After fishing around Bald Head Island and the Southport Waterfront, the anglers had only a 1.5 lb. fish to show for their efforts by early afternoon.
“After the day we’d had, morale was pretty low,” McDowell reported. The anglers decided to try their luck at the Pfizer dock, and soon after they got there, Fields got a solid strike on a live finger mullet.
“He thought it was a good one from the strike,” McDowell said. “Then when he hooked it, the fish started dumping drag pretty good.”
After Fields fought the fish to the boat, Bishop netted it and brought it aboard.

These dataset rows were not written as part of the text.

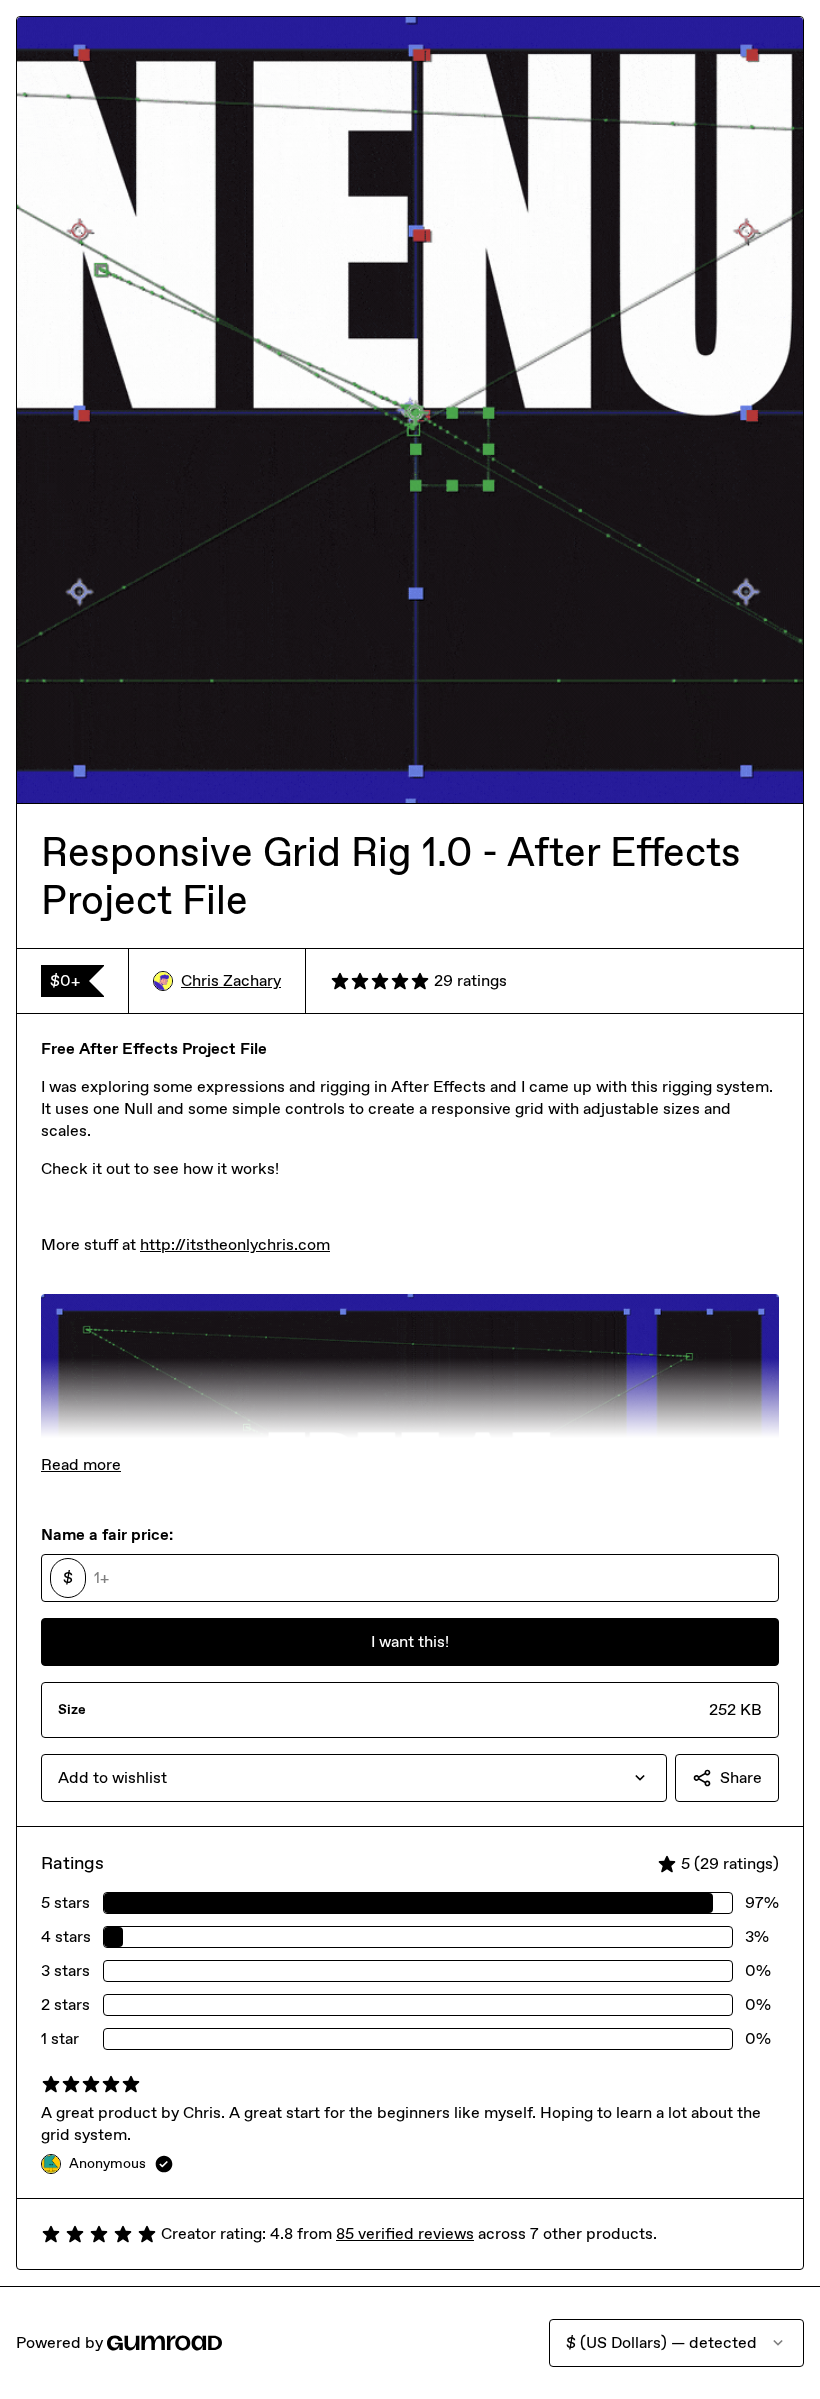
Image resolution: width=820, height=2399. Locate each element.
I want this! (410, 1641)
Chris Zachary (231, 980)
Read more (81, 1464)
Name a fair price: (107, 1534)
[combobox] (354, 1778)
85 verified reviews (405, 2233)
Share (741, 1777)
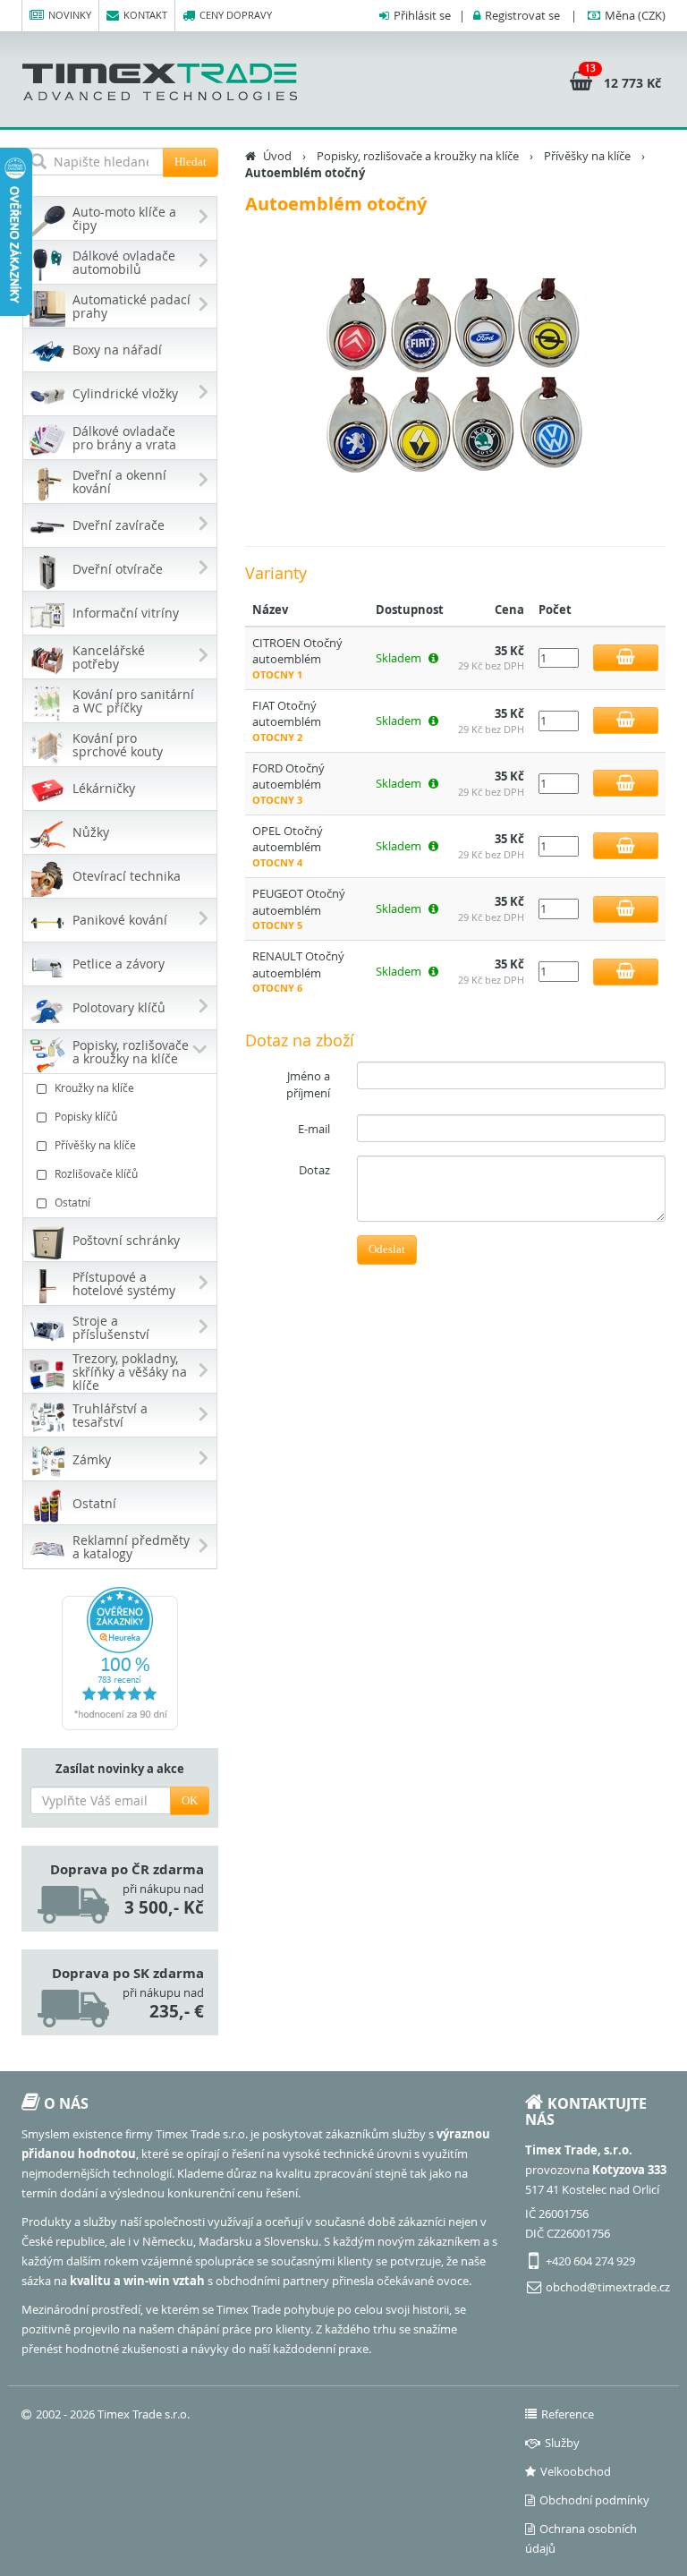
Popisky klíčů (86, 1116)
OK (190, 1800)
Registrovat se (522, 15)
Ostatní (72, 1202)
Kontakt (145, 14)
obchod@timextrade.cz (608, 2287)
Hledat (190, 161)
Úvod (277, 156)
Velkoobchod (575, 2471)
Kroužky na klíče (94, 1087)
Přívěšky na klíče (95, 1145)
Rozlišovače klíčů (96, 1173)
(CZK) (635, 15)
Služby (562, 2443)
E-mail (314, 1129)
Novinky (69, 14)
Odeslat (387, 1249)
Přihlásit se (422, 15)
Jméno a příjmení (308, 1084)
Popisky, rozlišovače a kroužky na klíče (418, 156)
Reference (567, 2414)
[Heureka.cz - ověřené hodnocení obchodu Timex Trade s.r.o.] (119, 1658)
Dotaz (314, 1170)
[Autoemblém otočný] (455, 379)
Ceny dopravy (235, 14)
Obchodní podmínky (594, 2500)
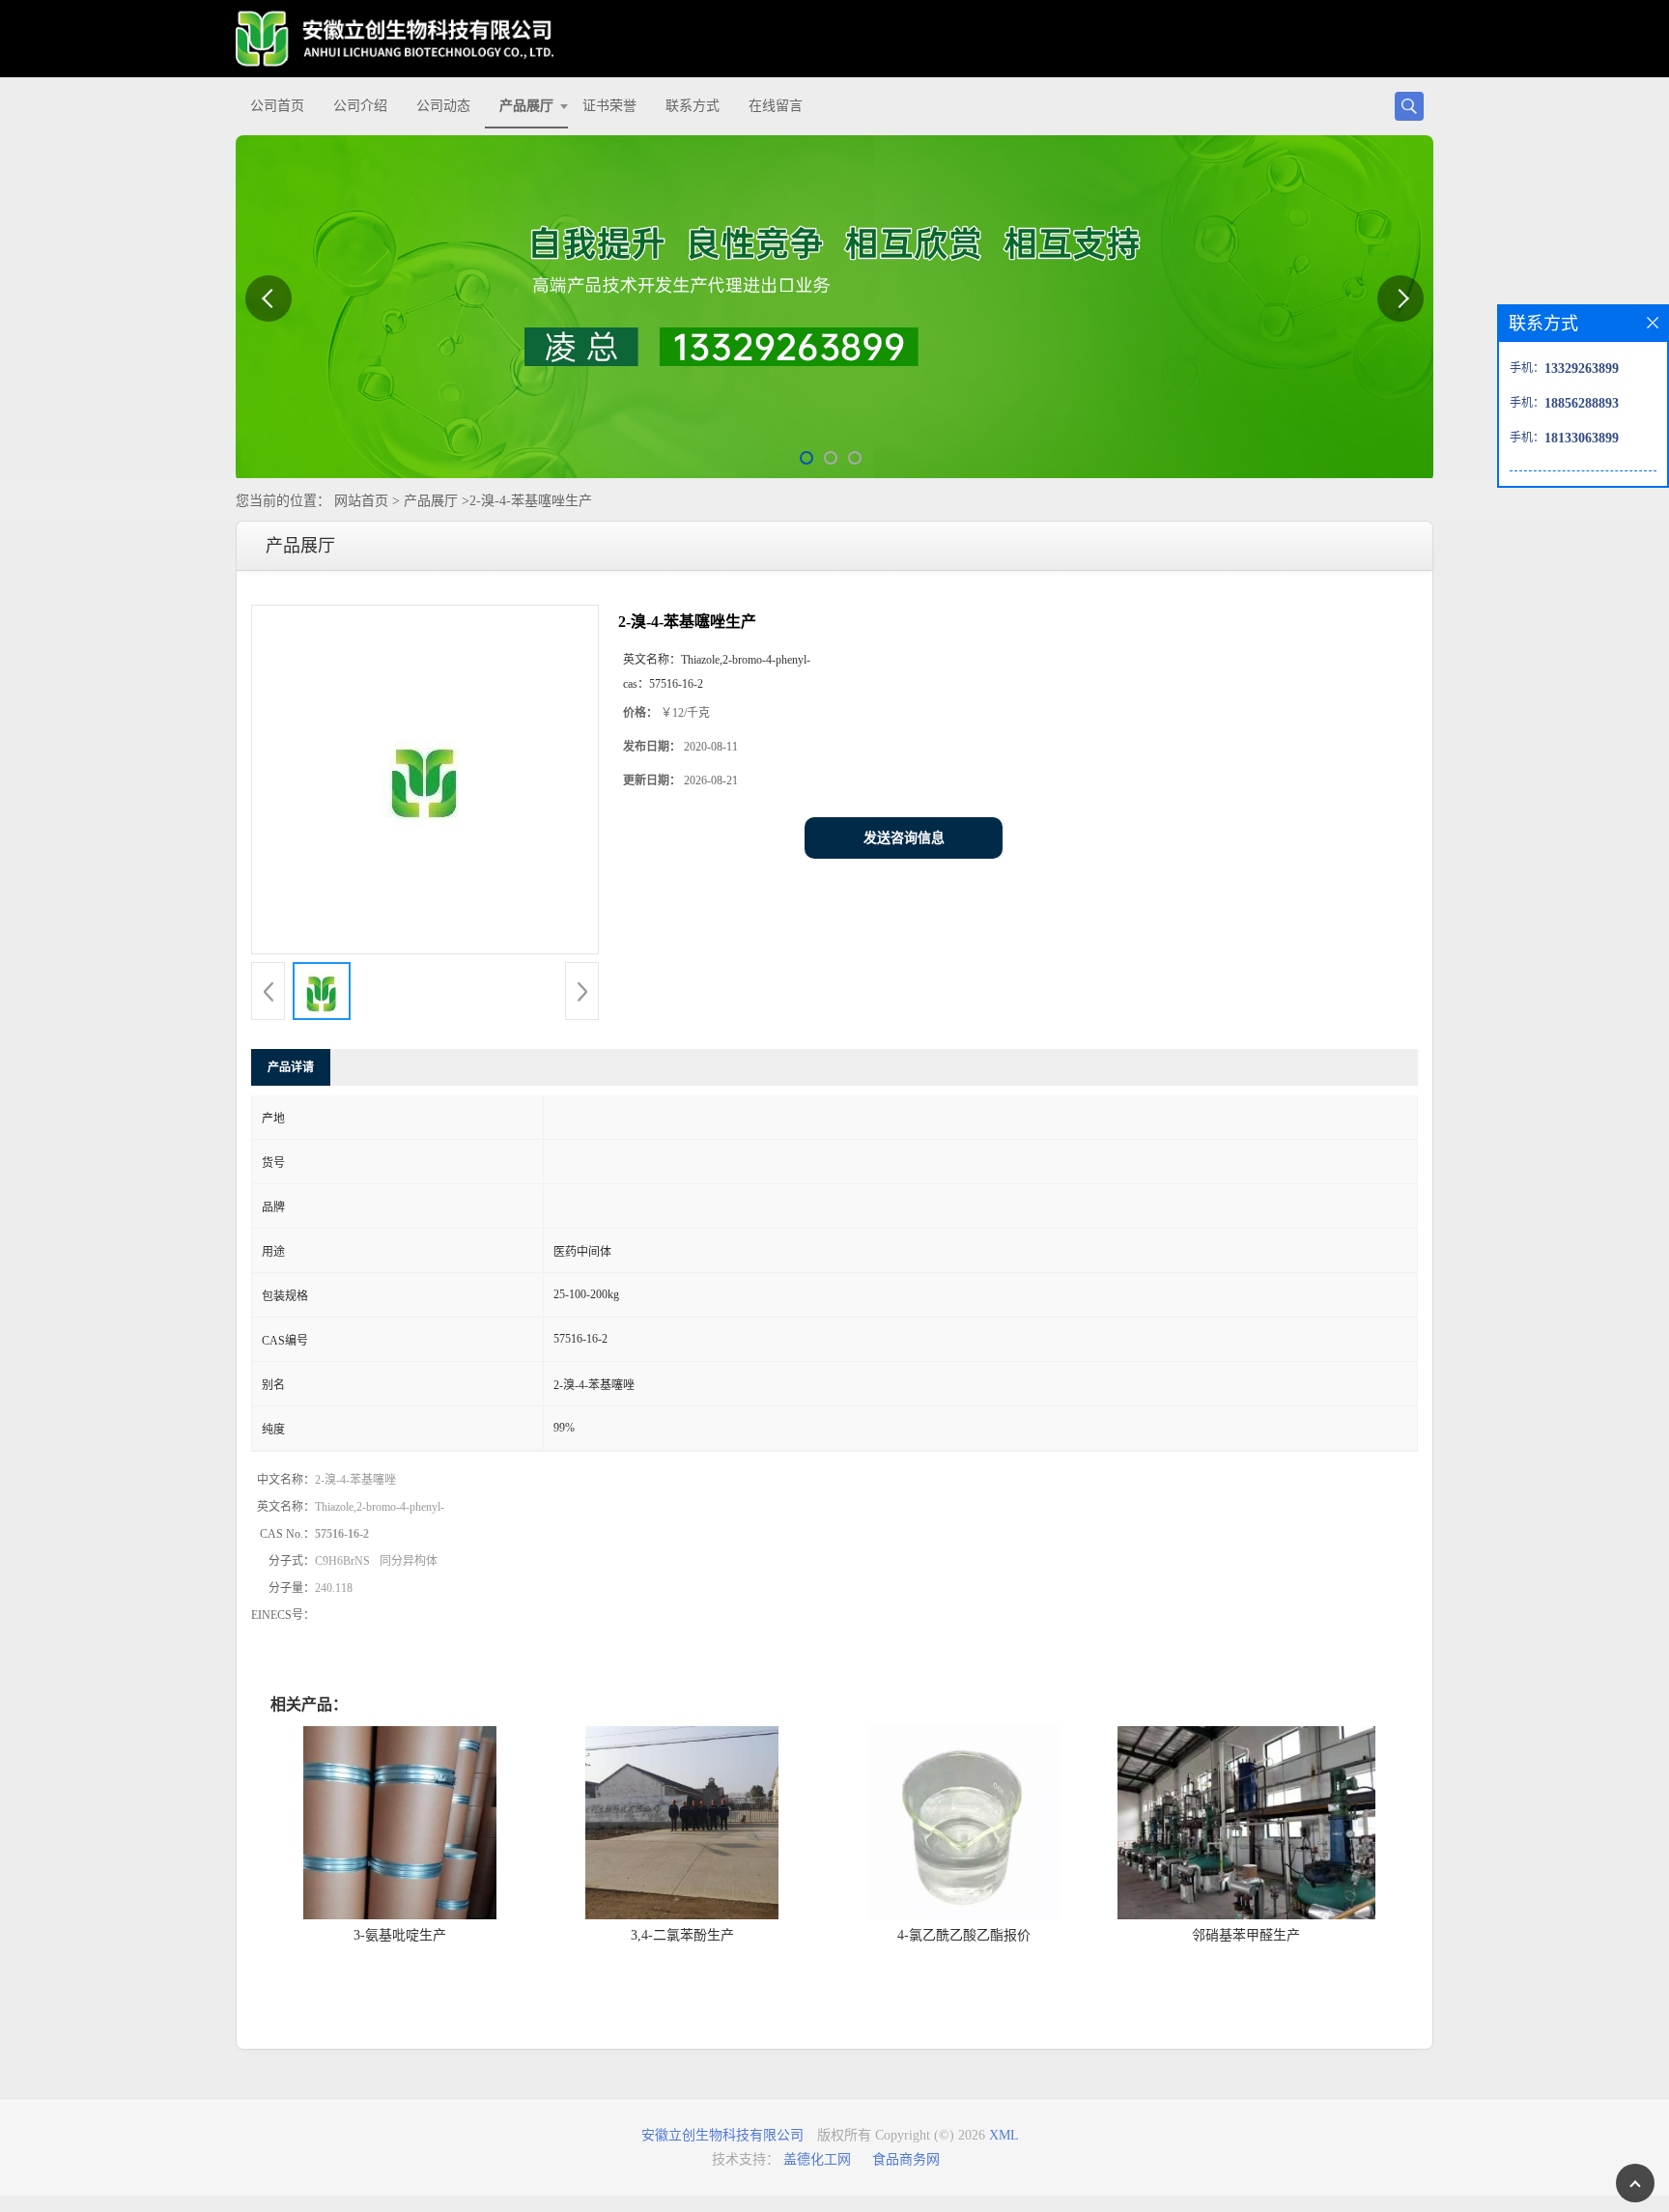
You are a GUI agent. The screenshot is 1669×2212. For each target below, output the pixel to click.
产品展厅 (526, 106)
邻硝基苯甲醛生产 (1246, 1935)
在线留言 (776, 106)
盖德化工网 (817, 2159)
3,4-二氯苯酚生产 (682, 1935)
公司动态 (443, 106)
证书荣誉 (609, 106)
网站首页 (361, 501)
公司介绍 (360, 106)
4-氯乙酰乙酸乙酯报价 (964, 1935)
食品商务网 (906, 2159)
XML (1004, 2135)
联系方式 (692, 106)
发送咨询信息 (904, 838)
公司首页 (277, 106)
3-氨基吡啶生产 (400, 1935)
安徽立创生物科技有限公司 (722, 2135)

“We were really trying to catch another one, but it didn’t work out,” he said. Maybe not, but courtesy of the High Roller TWT, the anglers cashed the third largest check in the event.
Austin Eubank and the “Clearly Hooked” crew earned sixth place in the Flatfish Championship’s aggregate category with 6.82 lbs. Seventh went to Jim Meeker aboard the “4 Reelin” with 6.16 lbs. It was 6.03 lbs. of flounder that took eighth for Chris Smith and the “Rough C’s.” Eddie Stewart, fishing the “Crack of Dawn,” scaled a 5.56 lb. aggregate for ninth, and Kenneth Crisco, Sr. rounded out the top ten with 5.16 lbs. aboard the “Harley’s Roost.”
The event’s Top Junior Angler was Wilmington’s Rachel Scott, aboard “Team Century,” who weighed in a 1.97 lb. flounder to earn a rod and reel combo. Christina Boston, fishing on the “Flat Dawg,” took home the event’s Top Lady Angler honors for a 4.11 lb. flatfish.
In keeping with the event’s commitment to conservation, Fisherman’s Post offered a $10 per flounder bonus for fish weighed in alive and in releasable condition. Troy Rezek, of UNCW’s Aquaculture Program, took care of handling the live fish, and collected them for the program in order to further their research into flounder farming methods that will eventually help reduce pressure on wild flatfish stocks.
The event also served as a fundraiser for the NC Coastal Land Trust, a non-profit organization dedicated to preserving ecologically important lands and waters in the coastal plain.